Testing OTA Model Updates

def test_model_update_applies_correctly(driver):
    """Over-the-air model updates should apply on next app launch."""
    # Get current model version
    model_info = driver.find_element(AppiumBy.ACCESSIBILITY_ID, "model-version")
    original_version = model_info.text

    # Trigger model update check
    driver.find_element(AppiumBy.ACCESSIBILITY_ID, "check-model-update").click()

    # Wait for download
    import time
    time.sleep(10)

    # Restart app to load new model
    driver.terminate_app("com.app")
    driver.activate_app("com.app")

    # Verify new model version is loaded
    model_info = driver.find_element(AppiumBy.ACCESSIBILITY_ID, "model-version")
    new_version = model_info.text

    # Version should be different (assuming an update was available)
    # In CI, you can stage a test model update
    assert new_version != original_version or new_version == "latest"

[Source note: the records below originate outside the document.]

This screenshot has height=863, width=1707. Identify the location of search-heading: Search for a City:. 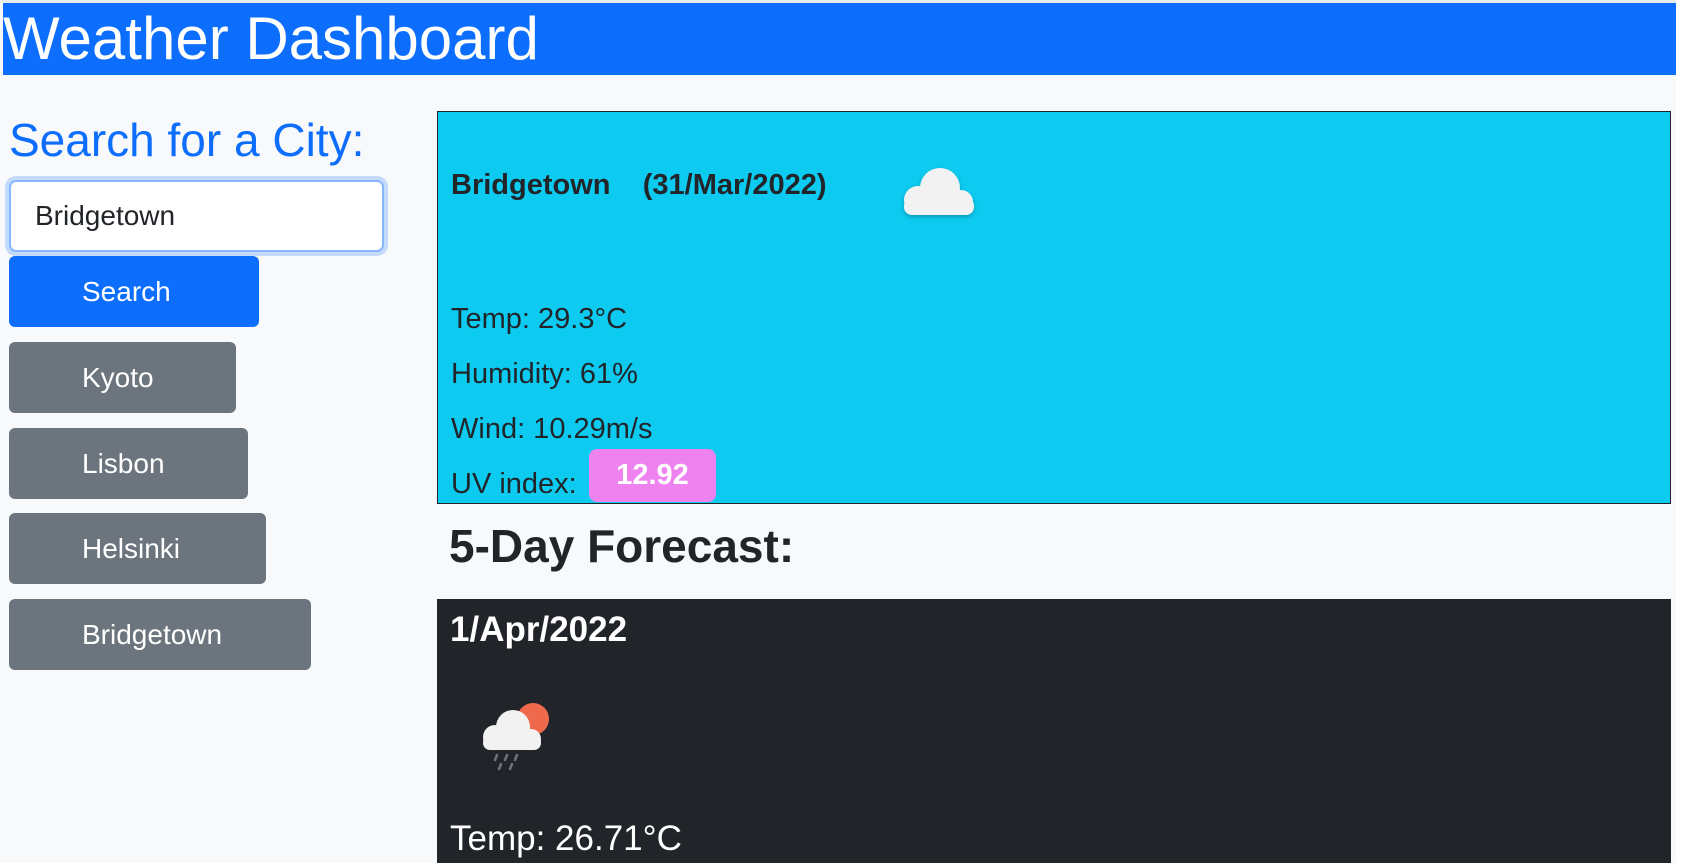
(187, 140).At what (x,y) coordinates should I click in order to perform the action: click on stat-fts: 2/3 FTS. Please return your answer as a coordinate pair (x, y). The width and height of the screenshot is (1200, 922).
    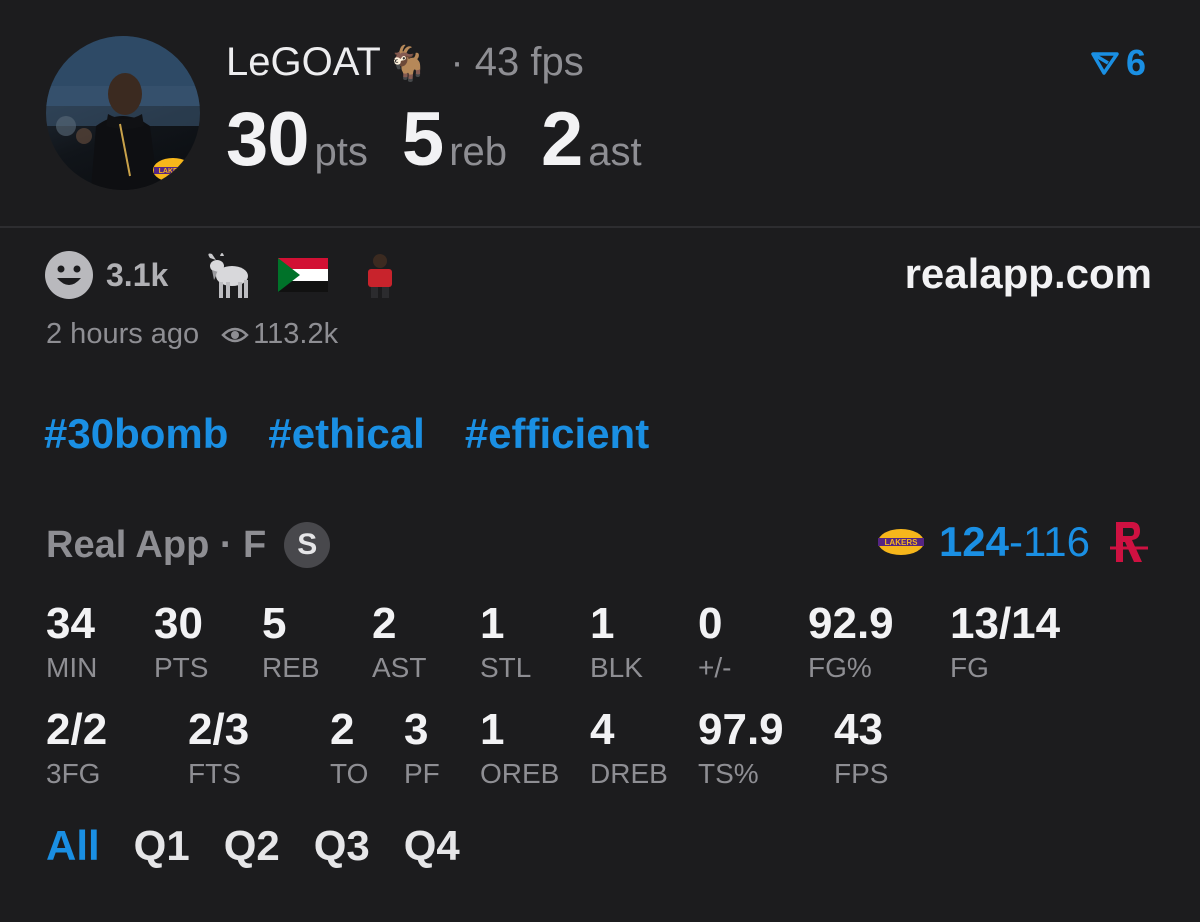
    Looking at the image, I should click on (218, 748).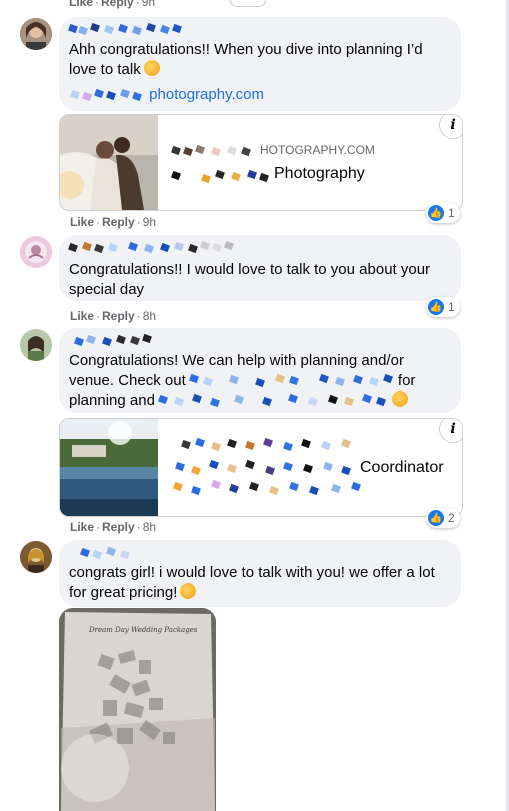 This screenshot has height=811, width=509. Describe the element at coordinates (261, 162) in the screenshot. I see `link-preview-card: HOTOGRAPHY.COM Photography i` at that location. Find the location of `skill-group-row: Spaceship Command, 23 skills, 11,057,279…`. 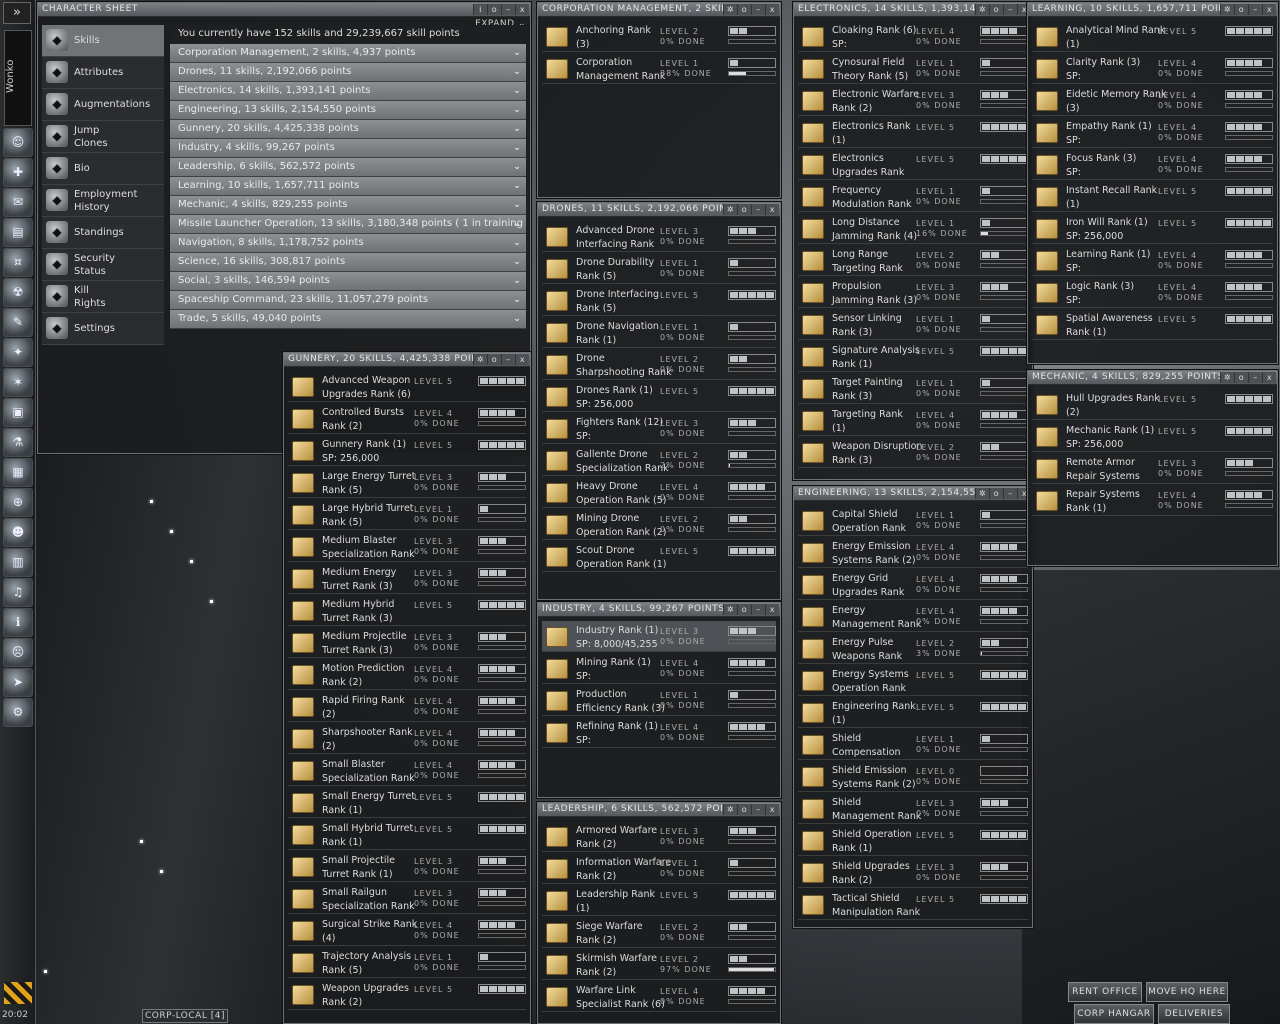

Memory and Battery Impact Testing

def test_memory_usage_during_inference(driver):
    """Continuous inference must not cause memory growth."""
    # Get initial memory usage
    initial_memory = get_app_memory(driver)

    # Run 50 consecutive inferences
    for i in range(50):
        driver.find_element(AppiumBy.ACCESSIBILITY_ID, "classify-image").click()
        driver.find_element(AppiumBy.ACCESSIBILITY_ID, "classification-result")
        driver.find_element(AppiumBy.ACCESSIBILITY_ID, "clear-result").click()

    # Get final memory usage
    final_memory = get_app_memory(driver)

    # Memory should not grow significantly (allow 20% for caching)
    memory_growth = (final_memory - initial_memory) / initial_memory
    assert memory_growth < 0.20, \
        f"Memory grew by {memory_growth:.1%} during sustained inference"

def get_app_memory(driver):
    """Get the current memory usage of the app in MB."""
    result = driver.execute_script("mobile: shell", {
        "command": "dumpsys",
        "args": ["meminfo", "com.app", "--short"]
    })
    # Parse total PSS from output
    import re
    match = re.search(r'TOTAL\s+(\d+)', result)
    return int(match.group(1)) / 1024 if match else 0

On-device ML testing requires a blend of traditional functional testing (does it produce the right output?) and performance testing (does it do it fast enough, within memory constraints, without draining the battery?). The fallback behavior is the most critical test -- if the model fails, the user must still be able to use the feature.